NEW DELHI: Despite the economy posting a 15-month low growth rate of 6.7 per cent in the first quarter of FY25, Chief Economic Advisor (CEA) V Anantha Nageswaran remains optimistic about achieving a sustained medium-term growth rate of 7 per cent, driven by improving rural consumption.
He emphasised that this target is attainable if the growth builds on the structural reforms implemented over the past decade.
“Rural consumption has indeed stabilised and is improving, with a good monsoon expected to further boost rural and overall consumption in the coming quarters,” Nageswaran said during a virtual press conference on the latest GDP figures.
India recorded a GDP growth of 6.7 per cent for the quarter ending June 2024.
The CEA noted that many commentators had anticipated a slight slowdown in GDP growth due to the elections, which led to reduced government spending and capital investment.
Demand and supply sides
However, he pointed out that there is now a better alignment between the demand and supply sides of the economy, with private final consumption expenditure, gross fixed capital formation, and net exports performing well.
“The Indian economy is sustaining its growth momentum, and the private sector is beginning to invest,” Nageswaran added.
He expects the agriculture and allied sectors to recover further into the financial year, supported by normal rainfall and reservoir storage levels higher than the ten-year average. Healthy progress in monsoon rainfall and increased kharif sowing year-on-year (YoY) are positive indicators for rural demand and agricultural output.
Fiscal deficit target
Nageswaran also reiterated the government’s commitment to its fiscal deficit target, reducing it from 5.1 per cent to 4.9 per cent for FY25, and affirmed that the goal of 4.5 per cent for FY26 is on track.

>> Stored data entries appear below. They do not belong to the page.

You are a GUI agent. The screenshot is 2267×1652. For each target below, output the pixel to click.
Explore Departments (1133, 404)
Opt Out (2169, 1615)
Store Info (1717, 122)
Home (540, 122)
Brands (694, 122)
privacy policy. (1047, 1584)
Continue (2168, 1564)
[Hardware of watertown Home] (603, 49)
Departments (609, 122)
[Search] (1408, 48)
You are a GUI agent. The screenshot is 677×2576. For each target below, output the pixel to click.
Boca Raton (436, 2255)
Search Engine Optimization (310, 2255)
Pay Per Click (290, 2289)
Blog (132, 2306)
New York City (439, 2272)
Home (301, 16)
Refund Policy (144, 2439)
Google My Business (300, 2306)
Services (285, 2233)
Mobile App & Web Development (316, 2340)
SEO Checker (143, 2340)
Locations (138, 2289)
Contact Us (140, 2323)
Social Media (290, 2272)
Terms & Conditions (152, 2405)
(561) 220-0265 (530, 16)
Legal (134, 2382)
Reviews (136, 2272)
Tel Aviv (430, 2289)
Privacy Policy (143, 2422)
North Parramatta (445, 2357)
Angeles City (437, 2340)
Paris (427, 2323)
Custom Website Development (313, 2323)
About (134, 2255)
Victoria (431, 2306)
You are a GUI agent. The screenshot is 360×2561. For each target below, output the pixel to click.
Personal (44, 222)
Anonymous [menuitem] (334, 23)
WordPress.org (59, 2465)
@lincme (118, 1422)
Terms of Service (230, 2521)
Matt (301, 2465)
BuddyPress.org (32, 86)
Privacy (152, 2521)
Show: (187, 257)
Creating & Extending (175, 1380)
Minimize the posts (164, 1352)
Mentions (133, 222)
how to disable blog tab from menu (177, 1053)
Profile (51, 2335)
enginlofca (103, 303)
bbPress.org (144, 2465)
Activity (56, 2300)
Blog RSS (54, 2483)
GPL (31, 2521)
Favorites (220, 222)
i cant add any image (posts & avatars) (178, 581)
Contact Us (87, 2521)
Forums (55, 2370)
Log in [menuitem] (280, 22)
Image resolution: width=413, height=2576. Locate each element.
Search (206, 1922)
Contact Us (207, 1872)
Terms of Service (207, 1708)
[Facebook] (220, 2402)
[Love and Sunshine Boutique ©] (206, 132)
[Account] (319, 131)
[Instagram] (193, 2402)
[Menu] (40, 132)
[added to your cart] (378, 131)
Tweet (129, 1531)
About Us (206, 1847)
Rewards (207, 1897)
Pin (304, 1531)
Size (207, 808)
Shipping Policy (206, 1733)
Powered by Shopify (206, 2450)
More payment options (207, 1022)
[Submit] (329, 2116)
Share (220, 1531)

He highlighted that the Gross Value Added (GVA) at basic prices and GDP are recovering from the contraction caused by the COVID-19 pandemic, which significantly impacted growth rates in the first quarters of 2020-21 and 2021-22.
However, Nageswaran raised concerns about potential risks, including the escalation of geopolitical conflicts, which could disrupt supply chains, increase commodity prices, revive inflationary pressures, and delay monetary policy easing, with possible effects on capital flows.
He also noted the need to address the recent decline in the consumer confidence index, as households have become less optimistic about the employment situation and income prospects, stressing that this downturn should be seen as a temporary phenomenon.